Modulatory effect of luteolin on redox homeostasis and inflammatory cytokines in a mouse model of liver cancer

Liver cancer is one of the leading causes of cancer-associated mortality worldwide. Due to changes in lifestyle and daily exposure to various chemicals, which may lead to chemical intoxication, liver cancer has become a prominent disease in humans. Chemical-induced carcinogenesis in experimental animals has become a reliable model for the investigation of liver cancer-associated biological alterations that may mimic human hepatic cancer. Liver cancer in BALB/c mice was induced by administering diethylnitrosamine (DN) in drinking water for 6 weeks. Luteolin (LUT) is a flavone that is found in the leaves of the majority of spice-associated plants.

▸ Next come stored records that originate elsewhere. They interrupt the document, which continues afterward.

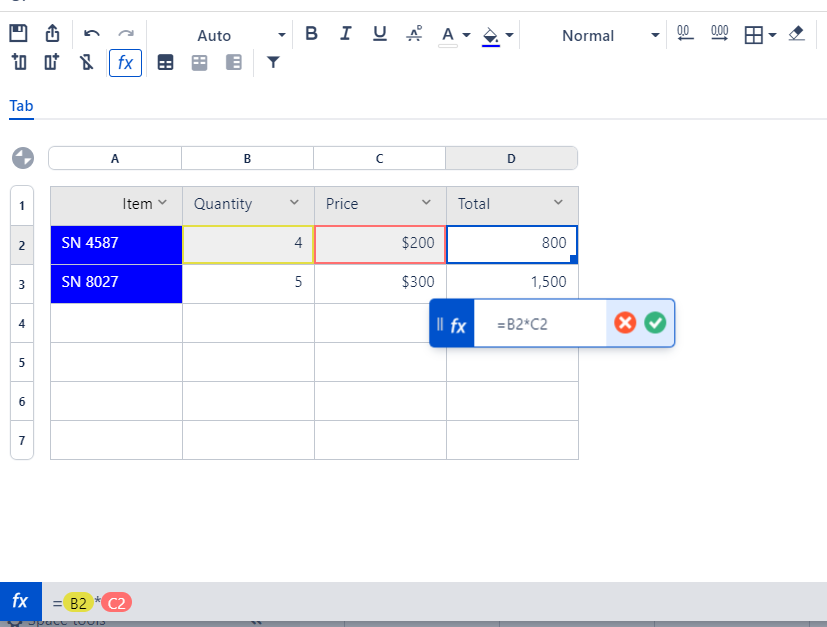Click the full table view icon
Image resolution: width=827 pixels, height=627 pixels.
pos(165,62)
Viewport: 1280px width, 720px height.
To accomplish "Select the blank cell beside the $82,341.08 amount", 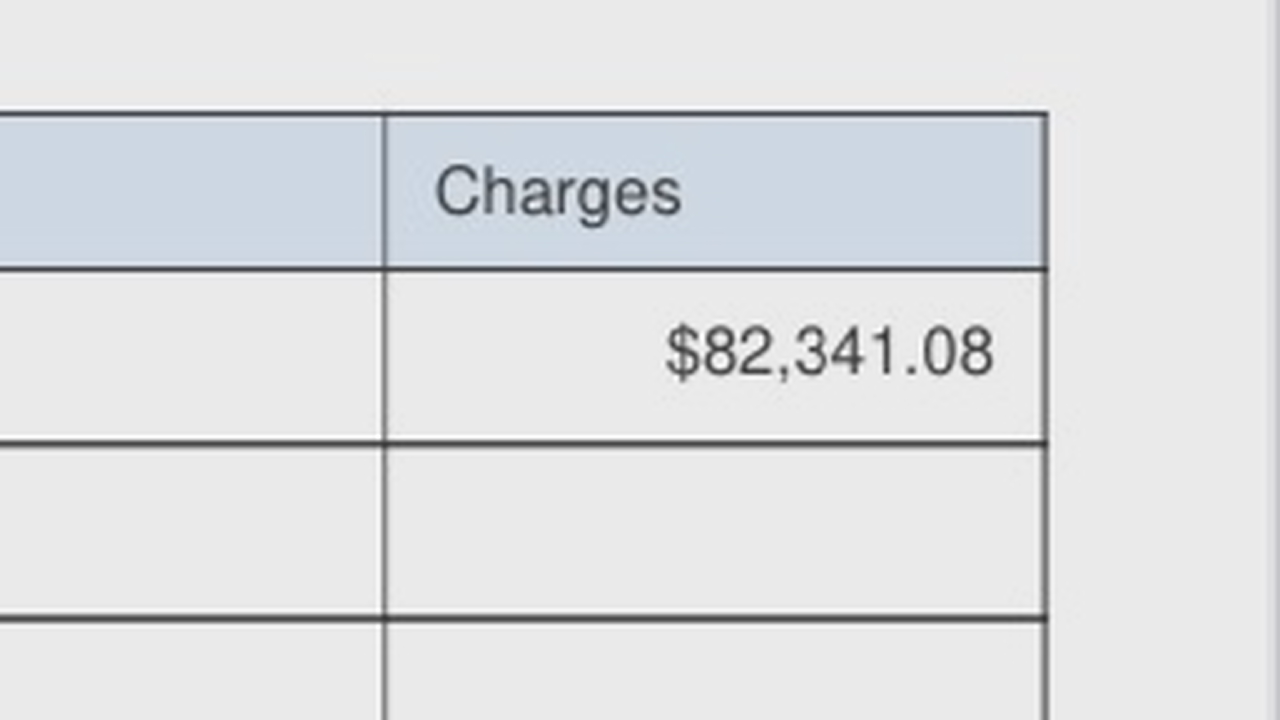I will [190, 356].
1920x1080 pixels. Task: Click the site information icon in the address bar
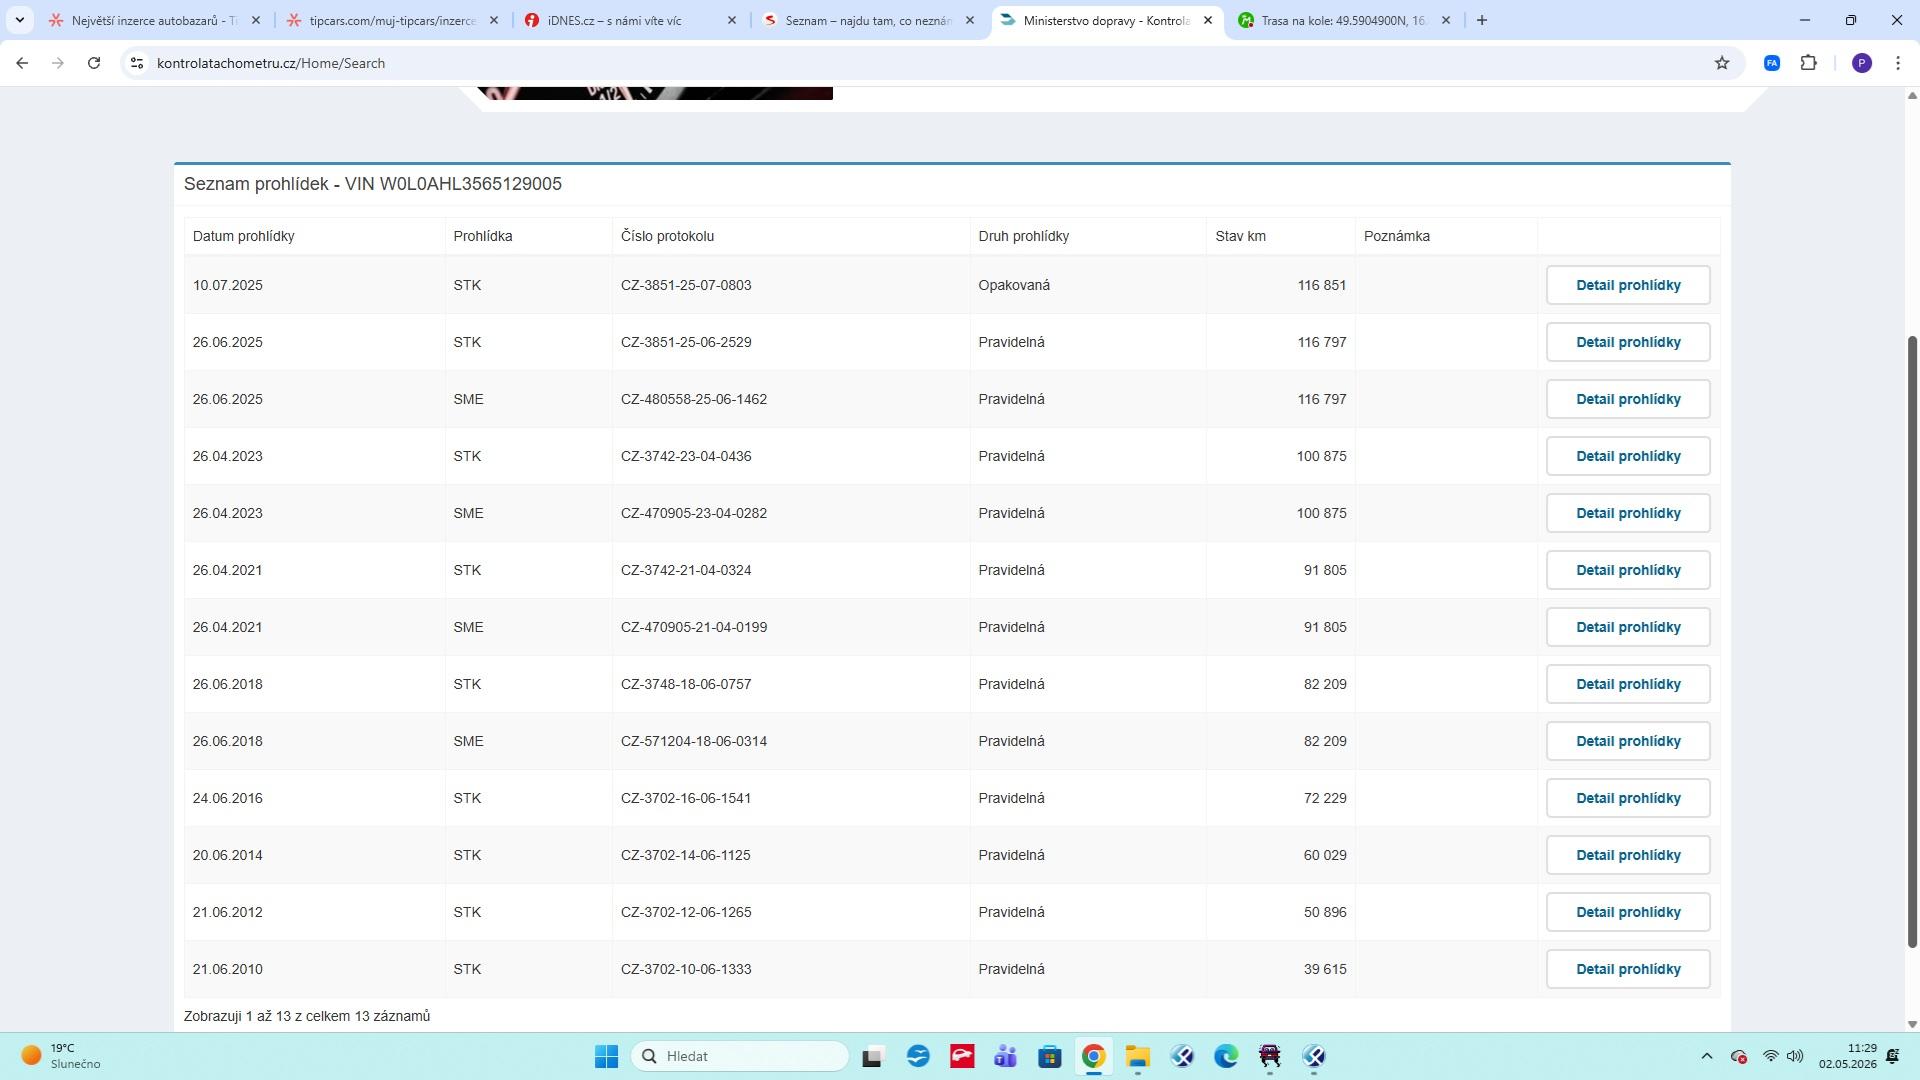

In the present study, 20 mu g/kg of body weight LUT was administered intraperitoneally every alternate day to treat the DN-induced liver cancer in mice. LUT improved the host system by modifying the levels of cc-fetoprotein, enzymatic antioxidants, such as superoxide dismutase and catalase, marker enzymes, such as AST and ALT, and lipid peroxides in the plasma or liver tissue. LUT also reduced the levels of glutathione and the inflammatory cytokines interleukin-2 and interferon-gamma in the plasma or liver tissue. These findings augmented the treatment against liver cancer and supported the effective anticancer activity of LUT against DN-induced liver carcinogenesis in mice.